UDA ‘to purge Shoukri’
Speculation north Belfast ‘brigadier’ is to be stood down by leadership as woman is taken into witness protection programme in wake of raids and arrests
Ciarán Barnes

Click to view - Shoukri brothers (Andre on right)
The Ulster Defence Association is preparing to “stand down” Andre Shoukri as its boss in north Belfast following his arrest yesterday.
Detectives from the PSNI’s organised crime squad arrested the 27-year-old, his elder brother Ihab Shoukri, a female relative, and two other men in a series of early morning raids.
The arrests came after a woman approached the PSNI with information on illegal money making rackets being run by the north Belfast UDA.
She is now living in England under the police’s witness protection programme.
Ye Olde Strathmore Inn on the city’s Cavehill Road, which was formerly known as Bonaparte’s bar, was also visited by detectives.

TASKS TO COMPLETE:
1/ Write out the part of the UDA article starting at "Click to view" and ending at "north Belfast UDA.", keeping every word as it stands.
2/ Carry on the news article about the Shoukri arrests from the point where it stops.

EXTRACTED INFORMATION:
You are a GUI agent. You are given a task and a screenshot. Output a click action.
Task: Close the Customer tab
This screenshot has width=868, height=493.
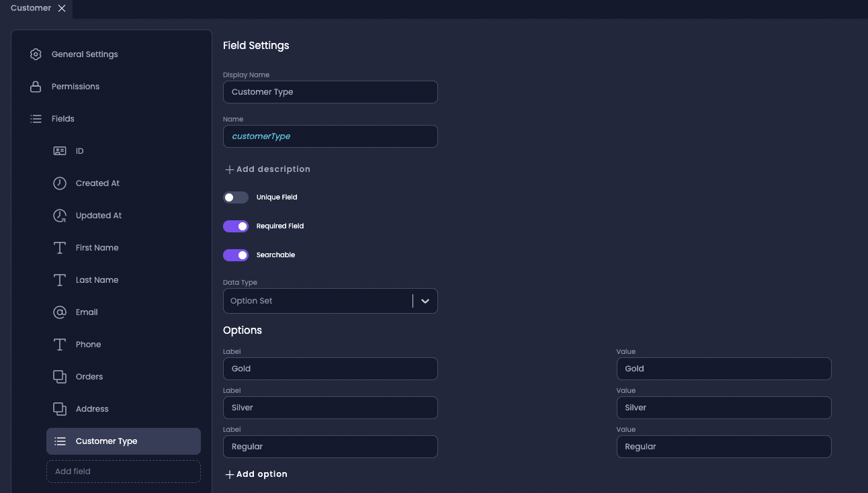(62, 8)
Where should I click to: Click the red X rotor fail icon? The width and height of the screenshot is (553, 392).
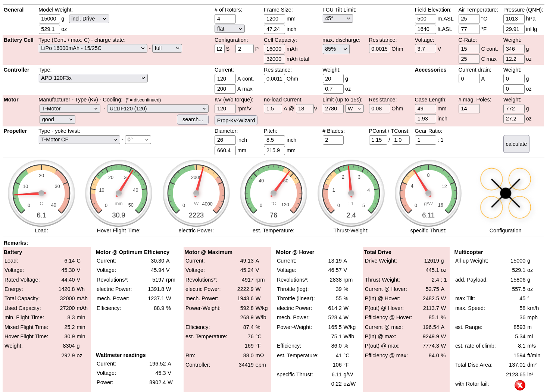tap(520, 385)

--

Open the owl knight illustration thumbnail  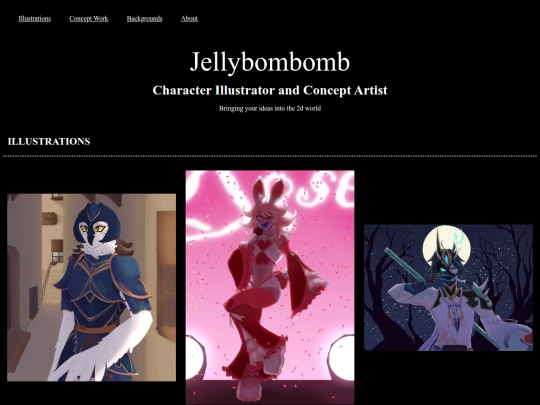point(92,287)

==

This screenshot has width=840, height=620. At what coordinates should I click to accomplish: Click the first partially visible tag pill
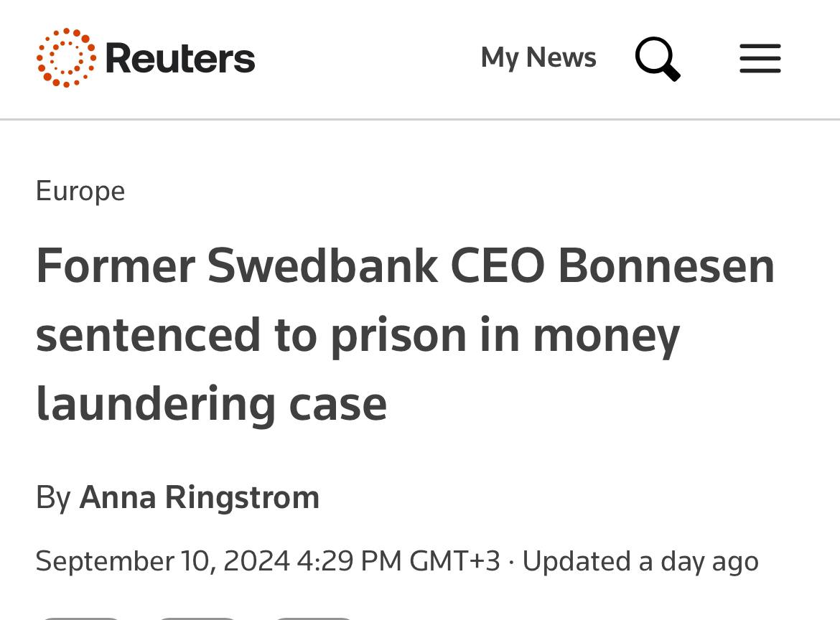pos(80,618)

ANSWER LIST:
1/
Click to view - Shoukri brothers (Andre on right)
The Ulster Defence Association is preparing to “stand down” Andre Shoukri as its boss in north Belfast following his arrest yesterday.
Detectives from the PSNI’s organised crime squad arrested the 27-year-old, his elder brother Ihab Shoukri, a female relative, and two other men in a series of early morning raids.
The arrests came after a woman approached the PSNI with information on illegal money making rackets being run by the north Belfast UDA.

2/
Last June a PSNI inspector said the premises were “under the control of a paramilitary organisation”. The comments were made during a Belfast city council entertainments license application hearing by its then owner, Mandy Hillman.
Loyalist sources told Daily Ireland yesterday that Andre Shoukri’s arrest signalled the end of his spell in charge of the north Belfast UDA.
The UDA is planning to replace him with a well-spoken loyalist who is heavily involved with interface work.
“Andre is finished, there will be no coming back after this,” said one well-placed source.
“Having the PSNI take him off the streets saves us from doing it ourselves.”
In recent months the UDA has been trying to clean up its gangster image and portray itself as a more political organisation. In April, the UDA stood down its flamboyant east Belfast boss Jim Gray, before murdering him .
Andre Shoukri is viewed by many within the UDA as being in the same mould as Gray. He has powerful enemies within the organisation including its south Belfast leader Jackie McDonald.
McDonald and Shoukri’s UDA factions clashed during the summer when a number of bars that their supporters drink in were paint-bombed.
Last week Andre Shoukri ordered convicted UDA blackmailer Thomas Potts to begin a poison pen campaign against McDonald.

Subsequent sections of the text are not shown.